[A block of data]
## Start

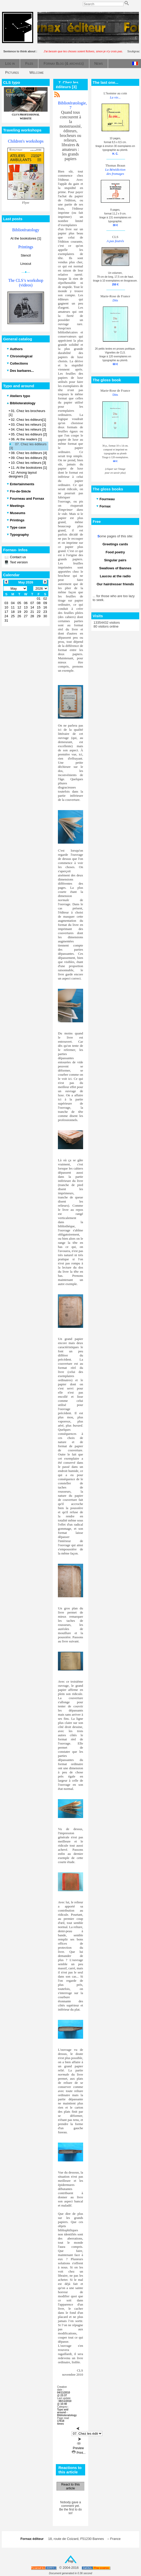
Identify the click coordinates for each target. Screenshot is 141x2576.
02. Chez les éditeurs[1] (28, 420)
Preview (78, 2446)
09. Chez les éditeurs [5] (29, 458)
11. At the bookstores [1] (29, 468)
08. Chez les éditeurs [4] (29, 453)
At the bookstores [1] (25, 238)
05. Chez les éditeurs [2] (29, 434)
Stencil (26, 255)
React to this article (70, 2486)
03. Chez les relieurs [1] (28, 424)
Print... (78, 2453)
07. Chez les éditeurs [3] (28, 446)
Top (71, 2561)
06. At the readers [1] (26, 439)
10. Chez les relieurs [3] (28, 463)
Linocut (25, 264)
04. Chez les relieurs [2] (28, 429)
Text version (18, 562)
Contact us (17, 557)
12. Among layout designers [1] (23, 474)
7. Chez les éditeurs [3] (67, 84)
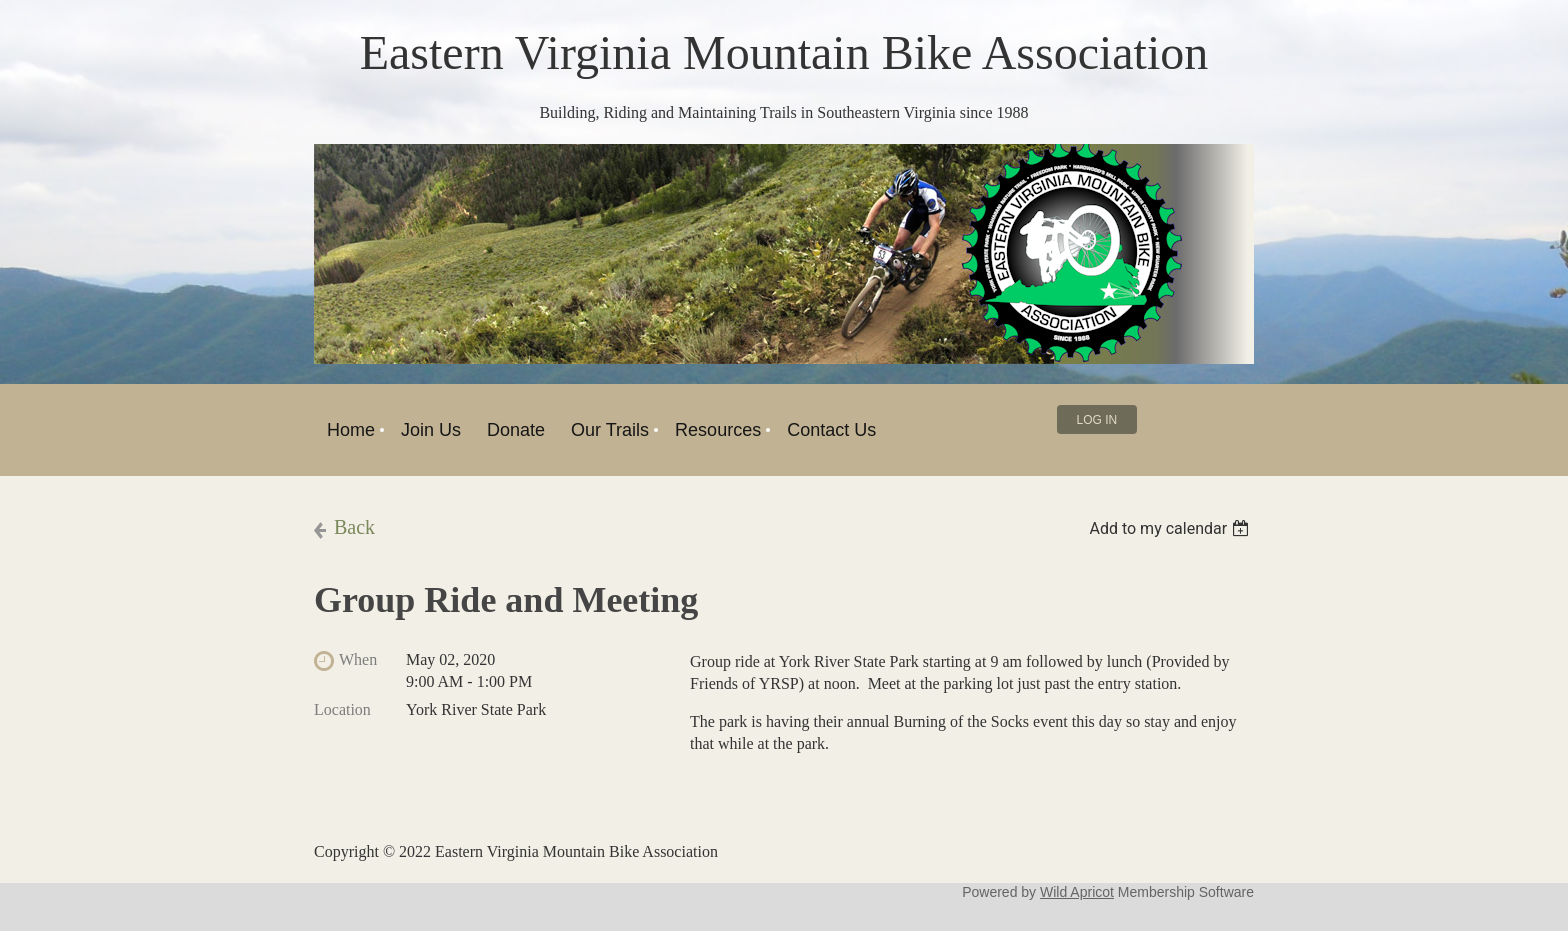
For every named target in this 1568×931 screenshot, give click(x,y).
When (358, 659)
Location (342, 709)
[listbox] (1171, 528)
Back (354, 527)
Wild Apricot (1077, 892)
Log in (1097, 420)
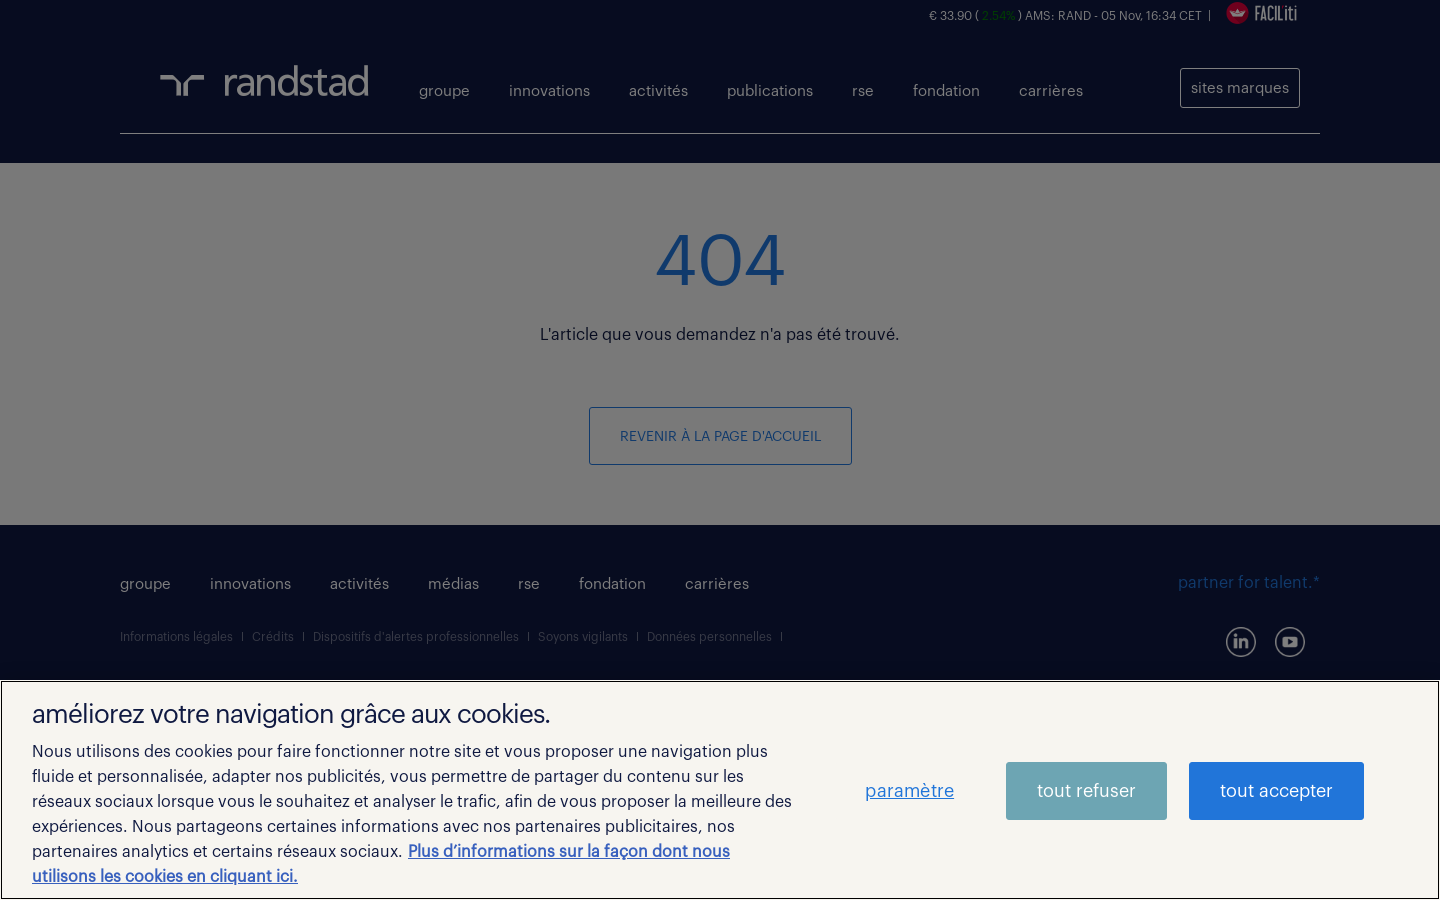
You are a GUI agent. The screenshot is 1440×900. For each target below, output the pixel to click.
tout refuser (1086, 791)
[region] (720, 790)
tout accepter (1276, 791)
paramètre (909, 791)
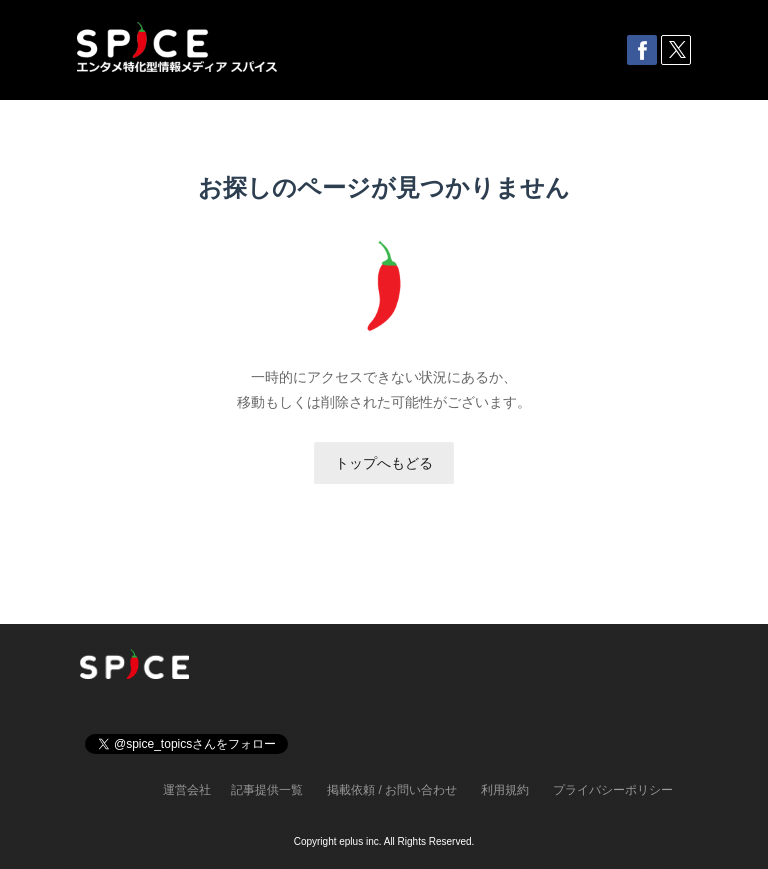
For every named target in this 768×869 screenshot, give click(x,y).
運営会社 (187, 790)
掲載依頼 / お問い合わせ (392, 790)
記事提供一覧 (267, 790)
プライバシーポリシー (613, 790)
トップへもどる (384, 463)
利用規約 (505, 790)
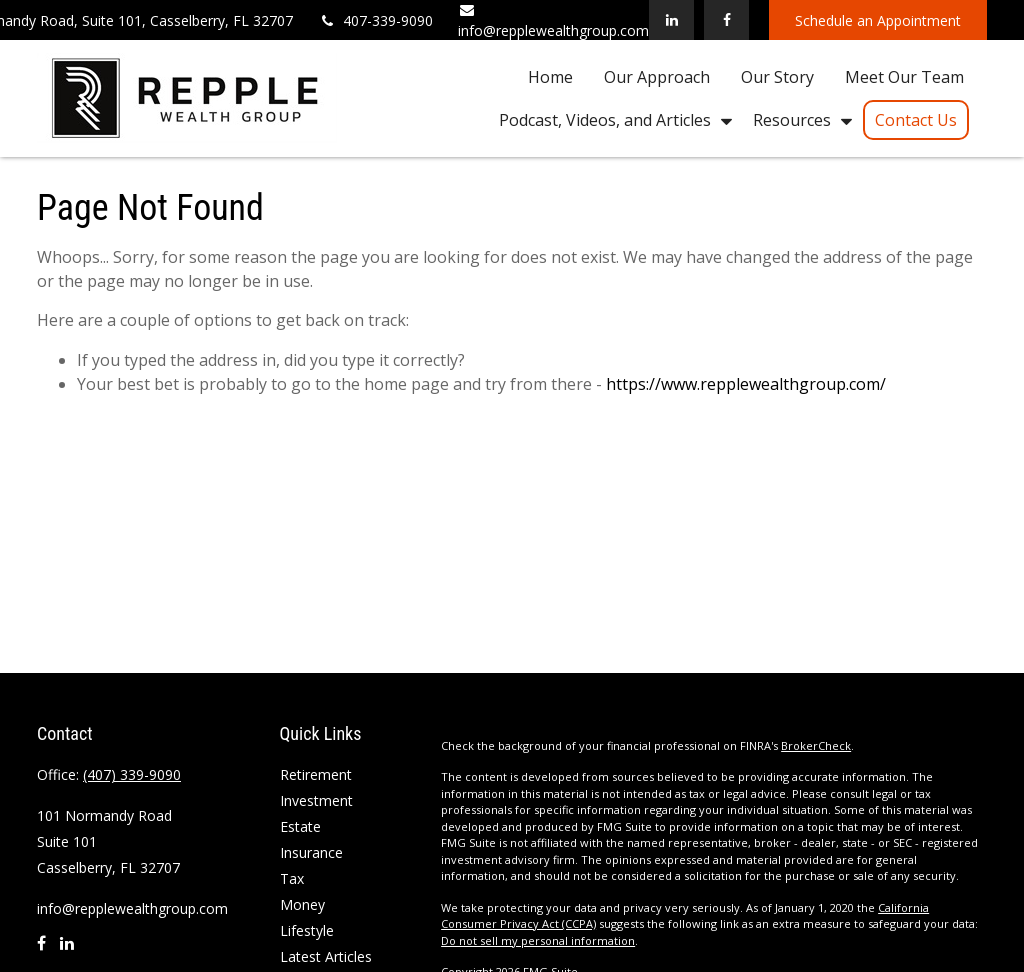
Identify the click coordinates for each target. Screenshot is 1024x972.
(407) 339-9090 (132, 774)
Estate (300, 826)
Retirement (316, 774)
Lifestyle (307, 930)
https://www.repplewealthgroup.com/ (746, 384)
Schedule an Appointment (878, 20)
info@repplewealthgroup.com (132, 908)
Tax (292, 878)
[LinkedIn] (671, 20)
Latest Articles (326, 956)
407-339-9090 (375, 20)
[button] (550, 76)
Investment (316, 800)
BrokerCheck (816, 745)
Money (302, 904)
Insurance (311, 852)
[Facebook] (726, 20)
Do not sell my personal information (538, 940)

## End

▸ AIM OF THE EXERCISE:
Please output the lines from the start of the block through the line holding "Linocut (25, 264)", inclusive, as a JSON list of strings, one string per line. Skip blank lines and leave out the pictures.

▸ ANSWER BELOW:
[
  "Identify the click coordinates for each target. Screenshot is 141x2576.",
  "02. Chez les éditeurs[1] (28, 420)",
  "Preview (78, 2446)",
  "09. Chez les éditeurs [5] (29, 458)",
  "11. At the bookstores [1] (29, 468)",
  "08. Chez les éditeurs [4] (29, 453)",
  "At the bookstores [1] (25, 238)",
  "05. Chez les éditeurs [2] (29, 434)",
  "Stencil (26, 255)",
  "React to this article (70, 2486)",
  "03. Chez les relieurs [1] (28, 424)",
  "Print... (78, 2453)",
  "07. Chez les éditeurs [3] (28, 446)",
  "Top (71, 2561)",
  "06. At the readers [1] (26, 439)",
  "10. Chez les relieurs [3] (28, 463)",
  "Linocut (25, 264)"
]